--- EXTRACTED DATA ---

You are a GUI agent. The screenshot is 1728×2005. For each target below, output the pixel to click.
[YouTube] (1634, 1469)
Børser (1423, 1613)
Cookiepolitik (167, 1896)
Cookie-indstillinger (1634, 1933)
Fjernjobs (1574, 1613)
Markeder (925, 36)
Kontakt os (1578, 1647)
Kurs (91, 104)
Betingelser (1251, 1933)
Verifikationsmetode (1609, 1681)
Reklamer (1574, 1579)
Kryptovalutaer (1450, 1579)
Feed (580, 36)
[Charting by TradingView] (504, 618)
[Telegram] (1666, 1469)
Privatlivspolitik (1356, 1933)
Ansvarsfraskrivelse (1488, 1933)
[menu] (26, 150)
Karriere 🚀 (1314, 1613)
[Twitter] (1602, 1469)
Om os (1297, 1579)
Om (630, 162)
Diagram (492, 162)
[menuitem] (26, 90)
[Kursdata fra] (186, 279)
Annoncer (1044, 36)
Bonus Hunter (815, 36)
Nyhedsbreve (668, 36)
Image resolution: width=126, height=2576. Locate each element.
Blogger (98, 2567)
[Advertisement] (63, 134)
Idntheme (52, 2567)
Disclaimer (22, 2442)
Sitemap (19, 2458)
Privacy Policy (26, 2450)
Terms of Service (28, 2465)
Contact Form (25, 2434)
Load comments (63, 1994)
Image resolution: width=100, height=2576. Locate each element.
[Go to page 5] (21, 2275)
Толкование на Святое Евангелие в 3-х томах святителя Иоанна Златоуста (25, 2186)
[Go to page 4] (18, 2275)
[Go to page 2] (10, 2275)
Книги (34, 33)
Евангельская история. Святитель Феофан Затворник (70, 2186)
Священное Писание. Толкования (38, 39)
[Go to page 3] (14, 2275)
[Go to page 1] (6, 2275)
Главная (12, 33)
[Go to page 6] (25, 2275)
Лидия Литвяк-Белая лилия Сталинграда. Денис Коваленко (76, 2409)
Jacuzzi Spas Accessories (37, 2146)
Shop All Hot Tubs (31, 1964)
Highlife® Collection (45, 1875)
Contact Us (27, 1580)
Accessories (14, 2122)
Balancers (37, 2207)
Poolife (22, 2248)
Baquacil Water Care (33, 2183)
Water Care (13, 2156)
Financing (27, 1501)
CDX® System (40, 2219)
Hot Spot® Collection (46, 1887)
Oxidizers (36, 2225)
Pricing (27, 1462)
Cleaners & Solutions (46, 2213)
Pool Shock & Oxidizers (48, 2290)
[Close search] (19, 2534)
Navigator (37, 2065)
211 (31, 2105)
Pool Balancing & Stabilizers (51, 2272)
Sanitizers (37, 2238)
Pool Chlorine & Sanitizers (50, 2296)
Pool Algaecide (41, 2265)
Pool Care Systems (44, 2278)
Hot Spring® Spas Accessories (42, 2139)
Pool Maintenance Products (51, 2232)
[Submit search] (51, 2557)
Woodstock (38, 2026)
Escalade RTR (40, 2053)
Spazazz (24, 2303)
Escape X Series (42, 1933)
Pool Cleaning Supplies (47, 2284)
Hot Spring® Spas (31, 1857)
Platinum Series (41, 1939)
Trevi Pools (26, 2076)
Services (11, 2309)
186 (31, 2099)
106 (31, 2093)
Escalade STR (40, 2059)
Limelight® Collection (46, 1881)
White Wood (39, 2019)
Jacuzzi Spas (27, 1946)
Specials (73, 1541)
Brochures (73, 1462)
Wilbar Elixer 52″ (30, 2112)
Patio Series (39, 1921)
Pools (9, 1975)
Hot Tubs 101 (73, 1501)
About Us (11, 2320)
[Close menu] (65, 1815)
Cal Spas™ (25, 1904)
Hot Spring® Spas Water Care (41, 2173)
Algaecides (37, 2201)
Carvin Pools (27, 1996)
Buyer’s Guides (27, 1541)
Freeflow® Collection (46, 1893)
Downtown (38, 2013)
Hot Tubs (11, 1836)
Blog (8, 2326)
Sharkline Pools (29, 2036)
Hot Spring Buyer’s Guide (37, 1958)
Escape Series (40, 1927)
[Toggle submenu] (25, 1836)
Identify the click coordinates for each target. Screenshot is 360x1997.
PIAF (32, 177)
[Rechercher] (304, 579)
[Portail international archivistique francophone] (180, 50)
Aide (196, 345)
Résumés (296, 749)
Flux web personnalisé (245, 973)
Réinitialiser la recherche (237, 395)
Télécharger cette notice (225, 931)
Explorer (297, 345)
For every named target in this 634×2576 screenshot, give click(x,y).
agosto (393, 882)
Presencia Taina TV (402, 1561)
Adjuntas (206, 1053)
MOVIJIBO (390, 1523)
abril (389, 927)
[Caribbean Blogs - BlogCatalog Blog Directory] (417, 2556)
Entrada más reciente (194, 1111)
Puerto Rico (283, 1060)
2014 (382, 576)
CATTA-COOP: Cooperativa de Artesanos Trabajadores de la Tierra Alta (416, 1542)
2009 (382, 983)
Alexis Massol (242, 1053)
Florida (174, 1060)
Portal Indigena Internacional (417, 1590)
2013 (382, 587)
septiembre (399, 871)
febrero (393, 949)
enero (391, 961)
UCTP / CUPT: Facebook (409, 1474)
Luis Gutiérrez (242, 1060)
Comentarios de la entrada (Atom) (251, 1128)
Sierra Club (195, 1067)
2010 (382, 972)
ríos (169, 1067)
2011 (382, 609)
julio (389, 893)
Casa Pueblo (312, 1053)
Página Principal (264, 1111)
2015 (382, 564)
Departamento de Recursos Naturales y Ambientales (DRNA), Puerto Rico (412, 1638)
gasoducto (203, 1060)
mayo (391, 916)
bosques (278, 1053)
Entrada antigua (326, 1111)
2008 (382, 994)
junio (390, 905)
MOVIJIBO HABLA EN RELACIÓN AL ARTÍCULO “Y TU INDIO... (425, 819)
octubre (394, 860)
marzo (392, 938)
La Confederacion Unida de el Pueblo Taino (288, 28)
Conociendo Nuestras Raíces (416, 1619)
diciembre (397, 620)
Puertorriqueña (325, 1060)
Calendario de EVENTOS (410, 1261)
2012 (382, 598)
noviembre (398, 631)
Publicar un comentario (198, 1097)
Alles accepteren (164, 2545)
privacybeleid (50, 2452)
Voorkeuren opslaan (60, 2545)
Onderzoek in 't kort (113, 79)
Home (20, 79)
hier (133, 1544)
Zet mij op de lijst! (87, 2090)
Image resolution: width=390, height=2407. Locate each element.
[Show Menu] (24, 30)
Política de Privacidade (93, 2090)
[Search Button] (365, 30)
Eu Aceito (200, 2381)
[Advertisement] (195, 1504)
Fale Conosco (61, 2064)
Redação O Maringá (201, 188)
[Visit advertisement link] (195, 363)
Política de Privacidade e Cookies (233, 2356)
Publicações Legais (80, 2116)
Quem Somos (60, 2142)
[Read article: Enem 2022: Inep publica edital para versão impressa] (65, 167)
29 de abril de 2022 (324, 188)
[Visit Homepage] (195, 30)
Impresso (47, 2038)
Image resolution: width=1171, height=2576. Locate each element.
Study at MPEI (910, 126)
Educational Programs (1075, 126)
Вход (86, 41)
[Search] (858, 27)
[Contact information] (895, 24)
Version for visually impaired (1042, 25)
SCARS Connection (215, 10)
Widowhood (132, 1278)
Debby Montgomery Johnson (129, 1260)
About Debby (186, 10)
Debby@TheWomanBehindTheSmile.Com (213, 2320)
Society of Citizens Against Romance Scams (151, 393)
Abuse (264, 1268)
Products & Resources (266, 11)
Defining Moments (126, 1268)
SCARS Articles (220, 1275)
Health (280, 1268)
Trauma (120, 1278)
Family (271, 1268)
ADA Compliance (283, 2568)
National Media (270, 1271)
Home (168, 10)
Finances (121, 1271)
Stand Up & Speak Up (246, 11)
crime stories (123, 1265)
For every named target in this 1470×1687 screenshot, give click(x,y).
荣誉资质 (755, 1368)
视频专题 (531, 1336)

---

▶ **AIM OF THE EXERCISE**
Set down the lines above as they stand, starting with the first line and ending with the line that contains "Blogger (98, 2567)".

▶ **EXERCISE RESULT**
You are a GUI agent. The screenshot is 1728×2005. For each target below, output the pixel to click.
[YouTube] (1634, 1469)
Børser (1423, 1613)
Cookiepolitik (167, 1896)
Cookie-indstillinger (1634, 1933)
Fjernjobs (1574, 1613)
Markeder (925, 36)
Kontakt os (1578, 1647)
Kurs (91, 104)
Betingelser (1251, 1933)
Verifikationsmetode (1609, 1681)
Reklamer (1574, 1579)
Kryptovalutaer (1450, 1579)
Feed (580, 36)
[Charting by TradingView] (504, 618)
[Telegram] (1666, 1469)
Privatlivspolitik (1356, 1933)
Ansvarsfraskrivelse (1488, 1933)
[menu] (26, 150)
Karriere 🚀 (1314, 1613)
[Twitter] (1602, 1469)
Om os (1297, 1579)
Om (630, 162)
Diagram (492, 162)
[menuitem] (26, 90)
[Kursdata fra] (186, 279)
Annoncer (1044, 36)
Bonus Hunter (815, 36)
Nyhedsbreve (668, 36)
Image resolution: width=126, height=2576. Locate each element.
Blogger (98, 2567)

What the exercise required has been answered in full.